Selected extract »
⟨
# "Romance" method of Learning Languages



## vic1.0

Hi everyone,

i guess all of you agrees that the best way to learn a foreign language is the 'mouth-to-mouth-method'  (copyright by Hakro)
Have you ever learnt this way? Which language(s)?
_________________________



*Mod Edit:*  We changed the name of this thread to better reflect the intention of the thread starter, which is to poll forer@s about their experiences learning a language via the "Mouth-to-Mouth" method - i.e. sharing a romantic relationship with someone who speaks that language.

*Mouth-to-Mouth Method (c) Hakro. January, 2006.


----------



## vic1.0

It would also be interesting to hear which asian/scandinavian/slavic or other language was that...


----------



## JazzByChas

I'm guessing (without having read Hakro's post) that "mouth to mouth" means only by mouth, and never studied.  In which case, Spanish works for me that way.  I have never formally studied Spanish...just spoken it to "los gentes Hispanicas" along the way..


----------



## GenJen54

Hi Vic, 

A bit of an explanation might help. Are you talking about learning (to borrow a musical expression) "by ear," where someone only learns by listening and not by textbooks - or are you speaking of something else...(romance, perhaps?)


----------



## vic1.0

For me, learning mouth-to-mouth means learning from your loved one, which doesn't exclude studying the language in school as well.
Maybe i could make myself clear by posting the comments i referred to:

"Now i'm learning Spanish due to several reasons. One is that i like to learn languages, then i wanted to understand the lyrics of my favourite songs  , but the main motivation is that i fell in love with an hispanohablante " (by me)

reply by Hakro:
I can assure you that it's absolutely the best way to learn a foreign language! It's called the 'mouth-to-mouth-method'.


----------



## JazzByChas

Hmmm...I wasn't going to go there...no suprise that GenJen has uncovered your "motive."

In this case, the only language I learned "mouth-to-mouth" was English.....heh heh he


----------



## vic1.0

Sorry, Chas, it was my fault you misunderstood me. Still i'm glad Spanish got an extra vote


----------



## BasedowLives

My experience is that they spoke english flawlessly, with no accent and only reverted to the other language when their parents spoke to them in it.  So I never had a chance.


----------



## SpiceMan

On vote for asian languages.
Although I was studying japanese since before I even met her, I've learnt a lot by just talking to my girlfriend.


----------



## Hakro

Before voting, I insist to have at least two possibilities more: Portuguese and Greek. So many people from other countries have gone there for holidays and met someone... and learned the language!


----------



## nichec

Hello to all:
Hummm....What a question 
I voted for English and French. I actually learned them both in school, but I think I could have never gone this far if I didn't have the chance to learn them "mouth-to-mouth" 
I do think it's a good way to learn a new language...(funny, my loved ones didn't learn any Chinese from me )


----------



## VenusEnvy

I began seeing a guy who spoke Spanish, and his English wasn't very good. So, I began studying Spanish and eventually we just spoke it all the time. We lived together for about 2 years and spoke it in the house. I learned Spanish easily that way! I'd say I learned more from being around him than a classroom or textbook EVER taught me.  Now I know how to love and fight in the language. ja ja

Now I just need to find a French and an Italian boyfriend... and I'm set!
⟩
Given task 1 »
Reproduce the passage of the language-learning forum thread starting at "Before voting, I" and ending at "learned the language!", word for word.
Given task 2 »
Pick out every line of the entries containing the string "width", matching case exactly.

Extracted data »
⟨
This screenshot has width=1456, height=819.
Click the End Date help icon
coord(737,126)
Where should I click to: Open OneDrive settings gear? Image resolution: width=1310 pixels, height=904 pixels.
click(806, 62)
⟩
Complete output 1 »
Before voting, I insist to have at least two possibilities more: Portuguese and Greek. So many people from other countries have gone there for holidays and met someone... and learned the language!

Complete output 2 »
This screenshot has width=1456, height=819.
Where should I click to: Open OneDrive settings gear? Image resolution: width=1310 pixels, height=904 pixels.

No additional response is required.